Administration of AAV K9#12-shGRM6-cLRIT3-WPRE resulted in stable recovery of the ERG b-wave to 30% of wild-type levels, with effects persisting for over 1.2 years¹⁾.

Challenges in Gene Editing Technology and AAV Vectors

CRISPR/Cas9, base editing, and prime editing have not yet been reported for clinical application in CSNB, but for CEP290-mutant LCA10, retinal SaCas9 has advanced to Phase 1/2 clinical trials¹⁾. AAV7m8 did not show the expected efficacy in primates, highlighting species differences as a challenge. Development of non-viral vectors such as lipid nanoparticles (LNPs) and virus-like particles (VLPs) is also ongoing¹⁾.

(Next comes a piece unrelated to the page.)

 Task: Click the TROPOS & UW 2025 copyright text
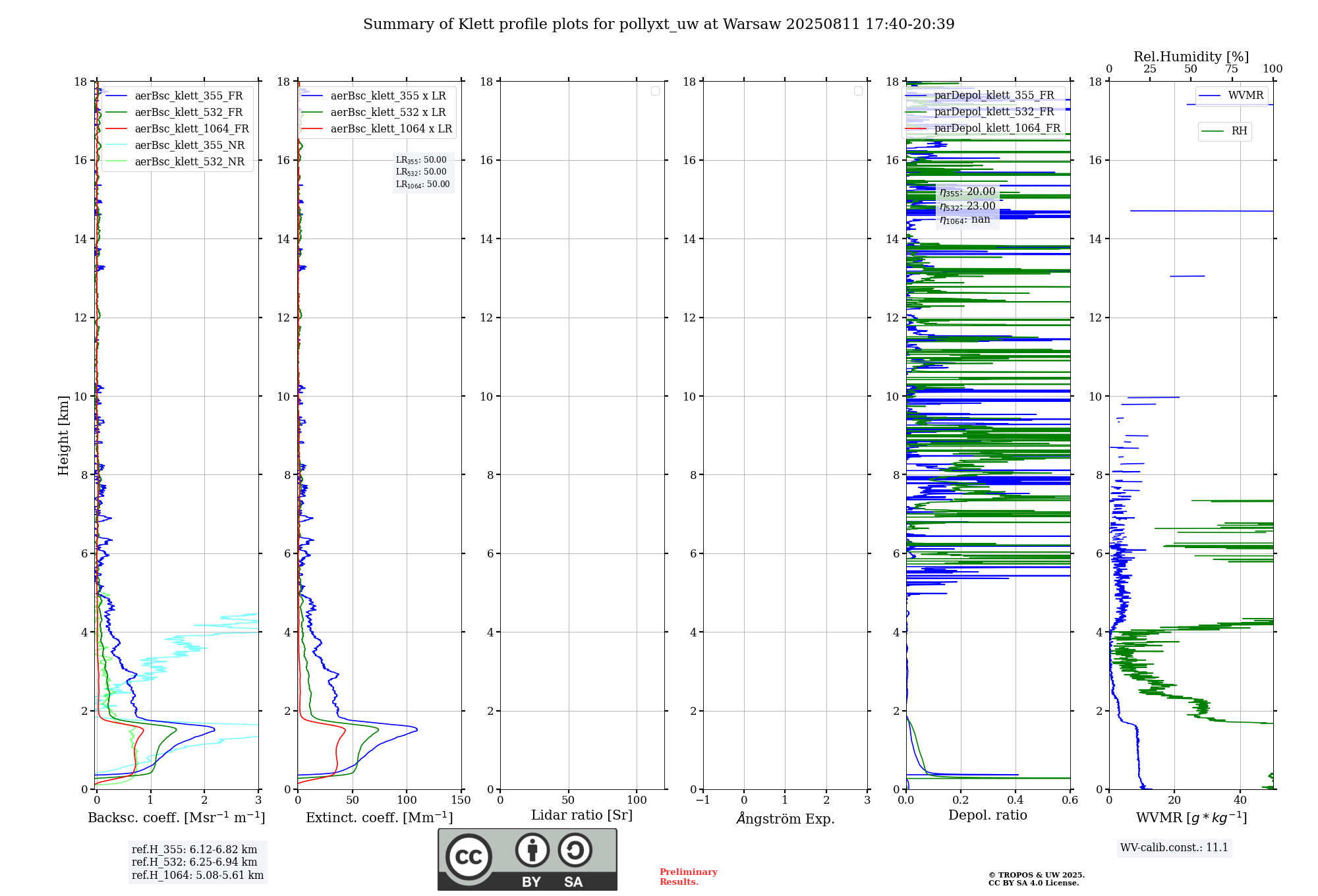tap(1036, 876)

Diagnostic Advantages of Whole-Genome Sequencing

It has been shown that WGS can identify structural variants that are difficult to detect with standard exome analysis ⁸⁾.

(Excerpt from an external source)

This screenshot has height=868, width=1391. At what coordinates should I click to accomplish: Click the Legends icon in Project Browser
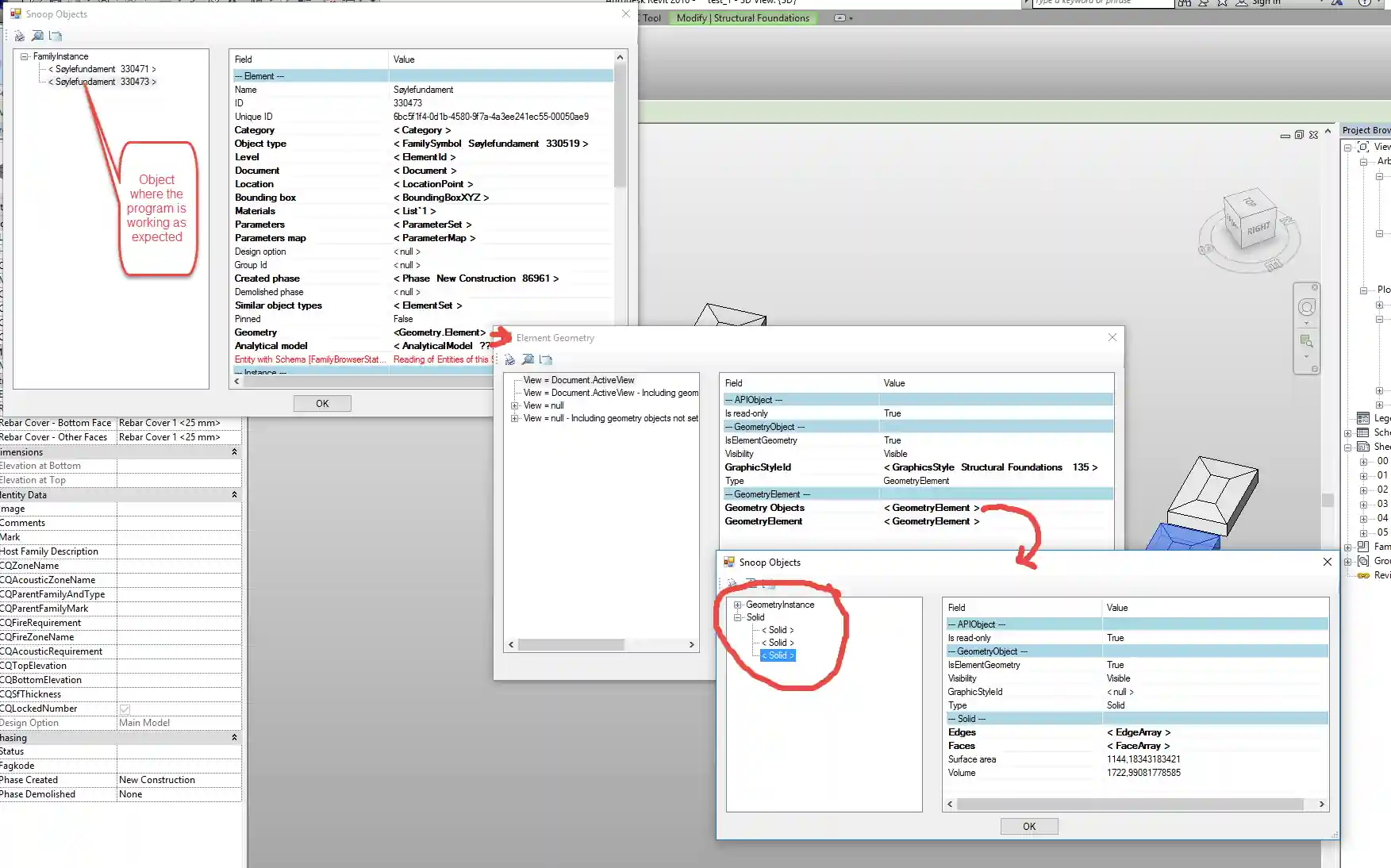(1365, 418)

Martinez Sanchez et al. (2025) diagnosed a CSNB case that was difficult to diagnose with standard sequencing using WGS, and identified a novel structural variant in the CACNA1F gene ⁸⁾.

Transcriptome analysis

RNA-seq (whole transcriptome analysis) is being applied to search for unidentified CSNB-related genes, and it is expected to identify novel causative genes ¹⁾.

Expansion of Genetic Panel Testing

With the recent spread of genetic panel testing (NGS), the accuracy of differentiating CSNB from other diseases that present similar phenotypes (such as inherited retinal diseases caused by mutations in RPE65, SAG, PDE6B, etc.) is improving ¹⁾.

8. References

1. Mordà D, Alibrandi S, Scimone C, et al. Decoding pediatric inherited retinal dystrophies: Bridging genetic complexity and clinical heterogeneity. Prog Retin Eye Res. 2025;109:101405.
2. Zhang Y, Lin S, Yu L, et al. Gene therapy shines light on congenital stationary night blindness for future cures. J Transl Med. 2025;23:392.
3. Tan JK, Arno G, Josifova D, et al. Unusual OCT findings in a patient with CABP4-associated cone-rod synaptic disorder. Doc Ophthalmol. 2024;148:115-120.
4. Koschak A, Fernandez-Quintero ML, Heigl T, et al. Cav1.4 dysfunction and congenital stationary night blindness type 2. Pflugers Arch. 2021;473:1437-1454.
5. Cammarata G, Mihalich A, Manfredini E, et al. Optic neuropathy AFG3L2 related in a patient affected by congenital stationary night blindness. Case Rep Ophthalmol Med. 2024;2024:8581090.
6. Hauser BM, Place E, Huckfeldt R, et al. A novel homozygous nonsense variant in CABP4 causing stationary cone/rod synaptic dysfunction. Ophthalmic Genet. 2024;45(6):640-645.
7. Wen L, Liu Y, Yang Z, et al. Novel CACNA1F pathogenic variant in pediatric incomplete X-linked CSNB: integrating portable ERG and genetic analysis. Doc Ophthalmol. 2025;150:33-39.
8. Martinez Sanchez M, Meher N, DeBruyn H, et al. Novel structural variant in CACNA1F causing congenital stationary night blindness identified with whole genome sequencing. Ophthalmic Genet. 2025;46(6):692-696.
9. Mahmood U, Mejecase C, Ali SMA, et al. A novel splice-site variant in CACNA1F causes a phenotype synonymous with Aland Island eye disease and incomplete congenital stationary night blindness. Genes. 2021;12:171.